(Work to complete): Could you please repeat the data below word for word?

(Record set):
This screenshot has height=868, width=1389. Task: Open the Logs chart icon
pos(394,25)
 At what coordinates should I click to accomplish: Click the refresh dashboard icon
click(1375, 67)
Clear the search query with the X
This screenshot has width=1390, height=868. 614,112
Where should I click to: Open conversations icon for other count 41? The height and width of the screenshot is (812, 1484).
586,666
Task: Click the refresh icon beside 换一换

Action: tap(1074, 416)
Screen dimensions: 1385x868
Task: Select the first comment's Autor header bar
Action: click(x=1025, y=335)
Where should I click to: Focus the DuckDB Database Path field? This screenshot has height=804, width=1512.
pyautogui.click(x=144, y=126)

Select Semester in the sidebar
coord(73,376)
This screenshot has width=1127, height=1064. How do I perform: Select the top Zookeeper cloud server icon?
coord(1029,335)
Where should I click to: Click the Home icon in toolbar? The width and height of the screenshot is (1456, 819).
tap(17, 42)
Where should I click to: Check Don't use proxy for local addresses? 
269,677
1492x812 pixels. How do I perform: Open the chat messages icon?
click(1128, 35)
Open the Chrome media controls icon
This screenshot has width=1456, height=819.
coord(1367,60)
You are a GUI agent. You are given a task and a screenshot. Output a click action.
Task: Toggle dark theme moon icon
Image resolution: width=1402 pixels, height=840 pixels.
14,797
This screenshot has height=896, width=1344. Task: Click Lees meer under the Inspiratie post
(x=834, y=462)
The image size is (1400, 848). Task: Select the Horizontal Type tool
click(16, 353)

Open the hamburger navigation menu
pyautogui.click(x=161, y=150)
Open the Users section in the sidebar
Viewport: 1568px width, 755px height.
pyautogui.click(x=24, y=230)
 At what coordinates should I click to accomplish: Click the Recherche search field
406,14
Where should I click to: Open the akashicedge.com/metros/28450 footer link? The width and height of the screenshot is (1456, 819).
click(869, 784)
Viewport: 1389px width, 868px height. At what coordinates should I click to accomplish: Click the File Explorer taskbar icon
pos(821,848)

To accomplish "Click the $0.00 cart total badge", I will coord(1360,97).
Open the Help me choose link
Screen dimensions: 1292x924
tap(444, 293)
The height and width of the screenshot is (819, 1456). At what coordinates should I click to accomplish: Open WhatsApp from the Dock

(Result below):
This screenshot has height=868, width=1389. Task: Open the Logs chart icon
pos(394,25)
 At what coordinates should I click to accomplish: Click the refresh dashboard icon
click(1375, 67)
Clear the search query with the X
This screenshot has width=1390, height=868. 614,112
Where should I click to: Open conversations icon for other count 41? The height and width of the screenshot is (812, 1484).
586,666
Task: Click the refresh icon beside 换一换

Action: tap(1074, 416)
Screen dimensions: 1385x868
Task: Select the first comment's Autor header bar
Action: click(x=1025, y=335)
Where should I click to: Focus the DuckDB Database Path field? This screenshot has height=804, width=1512.
pyautogui.click(x=144, y=126)

Select Semester in the sidebar
coord(73,376)
This screenshot has width=1127, height=1064. How do I perform: Select the top Zookeeper cloud server icon?
coord(1029,335)
Where should I click to: Click the Home icon in toolbar? The width and height of the screenshot is (1456, 819).
tap(17, 42)
Where should I click to: Check Don't use proxy for local addresses? 
269,677
1492x812 pixels. How do I perform: Open the chat messages icon?
click(1128, 35)
Open the Chrome media controls icon
This screenshot has width=1456, height=819.
coord(1367,60)
You are a GUI agent. You are given a task and a screenshot. Output a click action.
Task: Toggle dark theme moon icon
Image resolution: width=1402 pixels, height=840 pixels.
14,797
This screenshot has height=896, width=1344. Task: Click Lees meer under the Inspiratie post
(x=834, y=462)
The image size is (1400, 848). Task: Select the Horizontal Type tool
click(16, 353)

Open the hamburger navigation menu
pyautogui.click(x=161, y=150)
Open the Users section in the sidebar
Viewport: 1568px width, 755px height.
pyautogui.click(x=24, y=230)
 At what coordinates should I click to accomplish: Click the Recherche search field
406,14
Where should I click to: Open the akashicedge.com/metros/28450 footer link? The width and height of the screenshot is (1456, 819).
click(869, 784)
Viewport: 1389px width, 868px height. At what coordinates should I click to accomplish: Click the File Explorer taskbar icon
pos(821,848)

To accomplish "Click the $0.00 cart total badge", I will coord(1360,97).
Open the Help me choose link
Screen dimensions: 1292x924
tap(444, 293)
The height and width of the screenshot is (819, 1456). At what coordinates should I click to accomplish: Open WhatsApp from the Dock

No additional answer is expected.